AIM OF THE EXERCISE - Would you copy, word for word, each line from the one with "You are a computer-use" to the end of the listing below, skipping all pictures?

DATA -
= = = =
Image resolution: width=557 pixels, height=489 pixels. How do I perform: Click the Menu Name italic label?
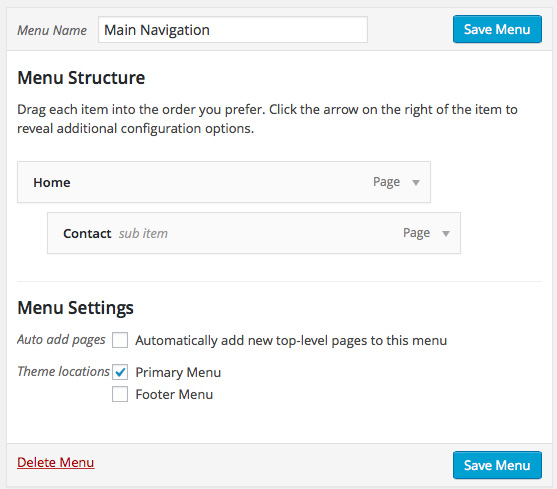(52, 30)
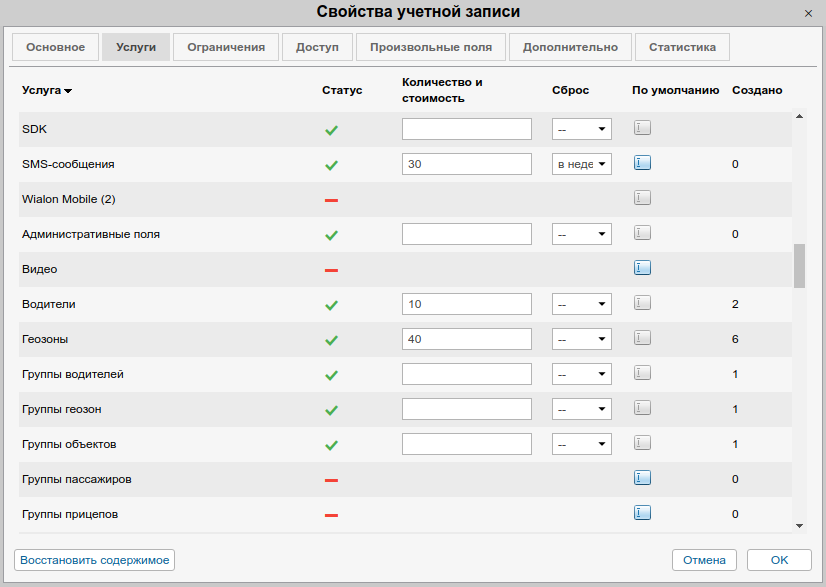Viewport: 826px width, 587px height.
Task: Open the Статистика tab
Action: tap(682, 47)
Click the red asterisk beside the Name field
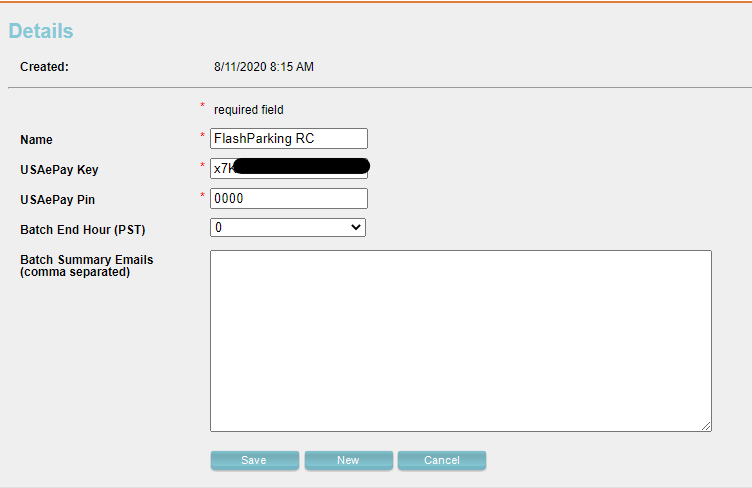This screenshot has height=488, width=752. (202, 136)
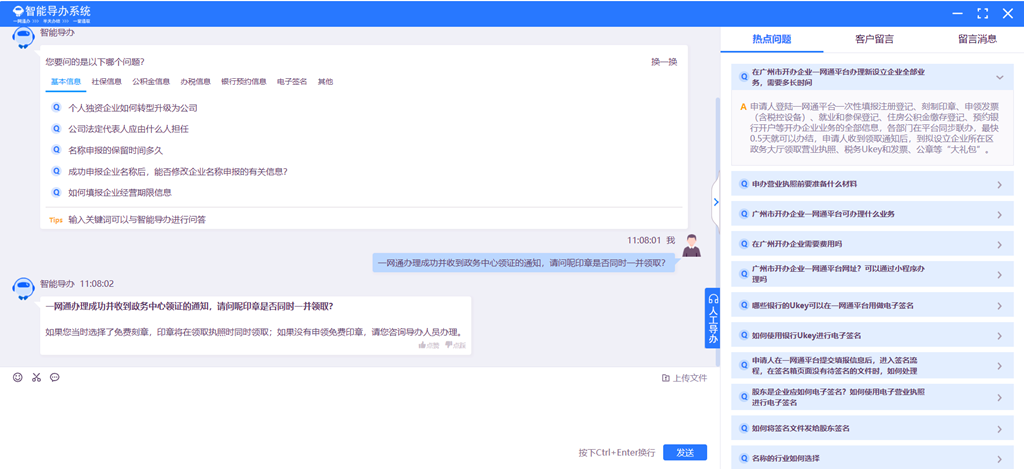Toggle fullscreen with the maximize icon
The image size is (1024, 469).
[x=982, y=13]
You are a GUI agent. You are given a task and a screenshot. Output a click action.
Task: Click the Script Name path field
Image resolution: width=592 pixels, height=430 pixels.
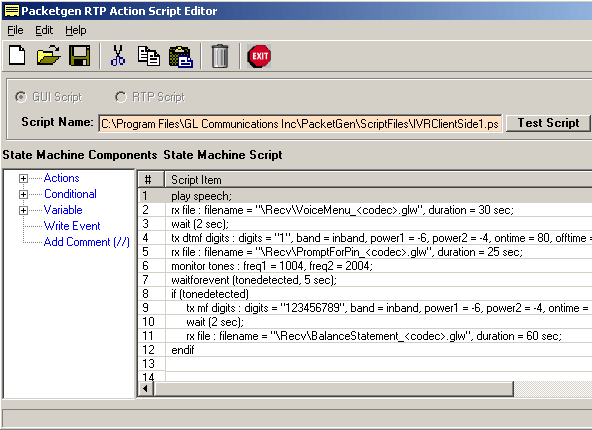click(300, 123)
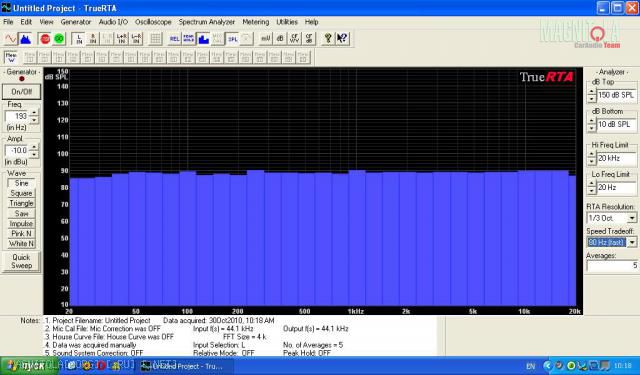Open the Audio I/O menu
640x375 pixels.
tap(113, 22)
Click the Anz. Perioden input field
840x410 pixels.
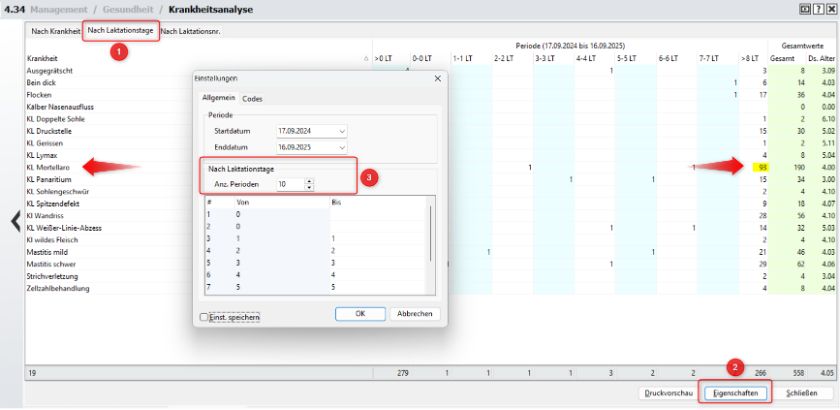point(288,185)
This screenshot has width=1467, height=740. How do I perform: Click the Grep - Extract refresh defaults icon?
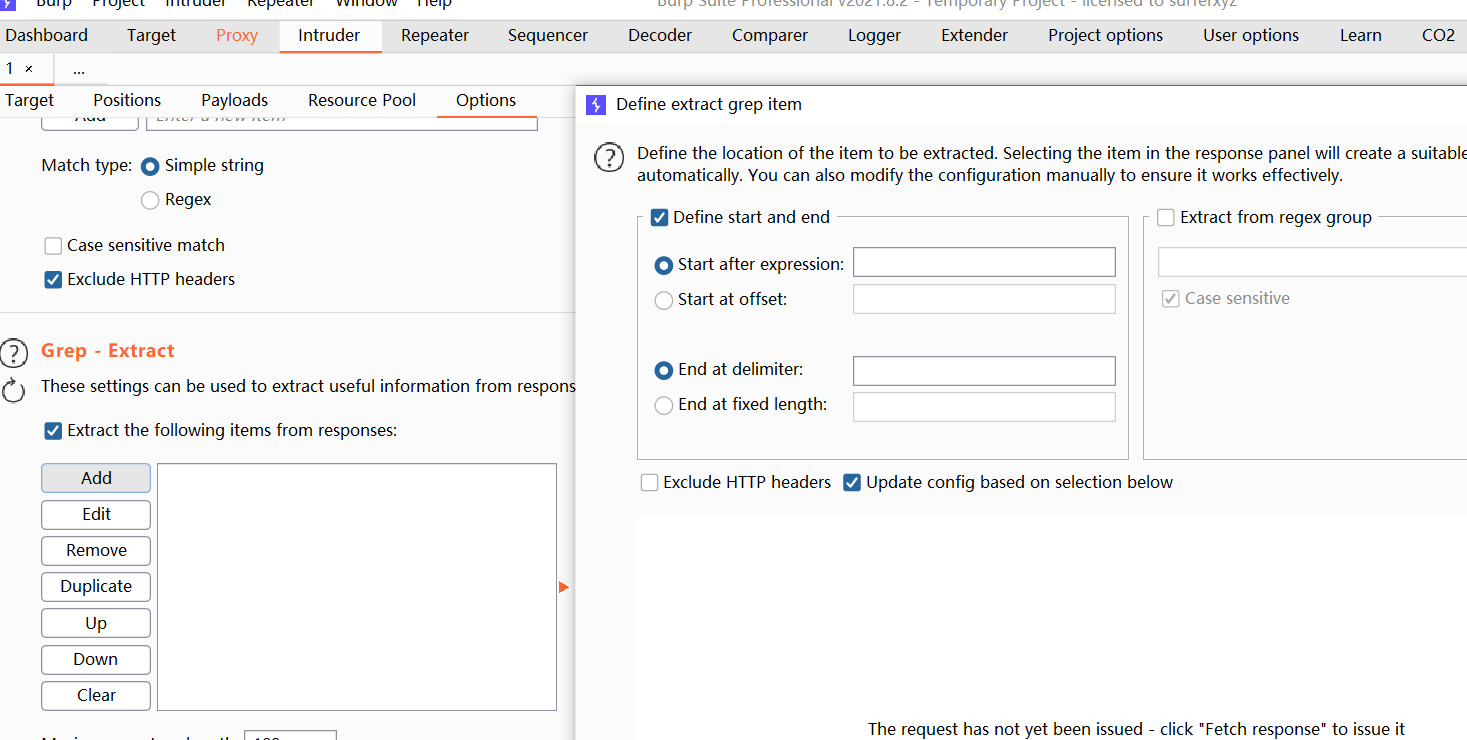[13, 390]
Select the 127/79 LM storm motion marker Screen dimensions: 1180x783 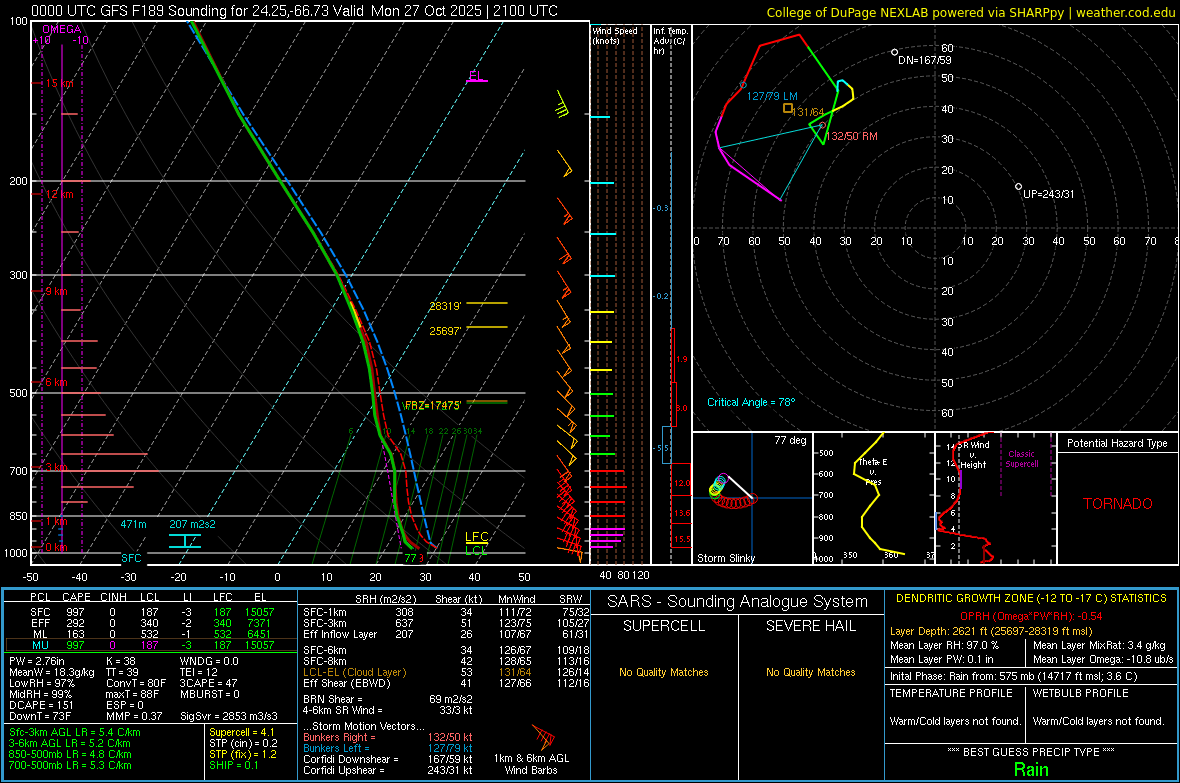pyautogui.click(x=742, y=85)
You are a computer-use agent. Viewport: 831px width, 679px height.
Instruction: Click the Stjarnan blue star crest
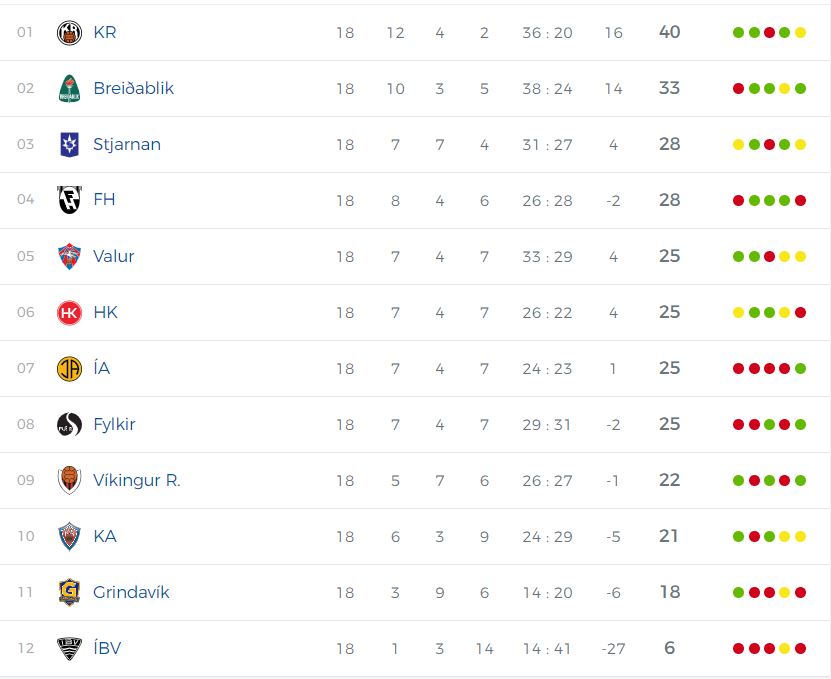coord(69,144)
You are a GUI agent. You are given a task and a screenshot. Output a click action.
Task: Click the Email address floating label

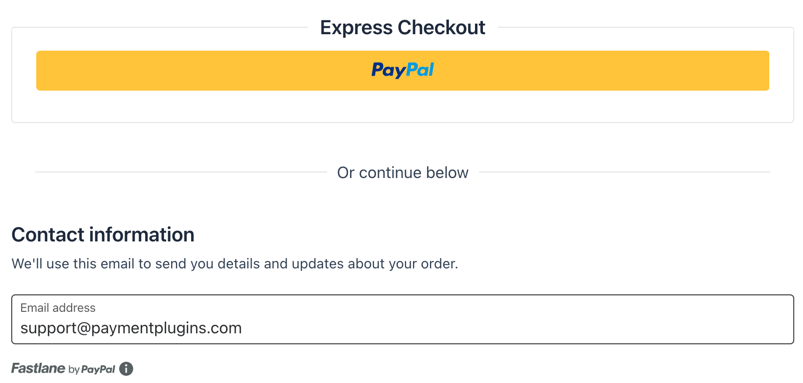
= = = =
ANSWER TO THIS TASK -
You are a computer-use agent. Viewport: 831px width, 679px height.
Instruction: Click the Stjarnan blue star crest
coord(69,144)
You are a GUI agent. You are given a task and a screenshot. Output a click action.
Task: Click the Email address floating label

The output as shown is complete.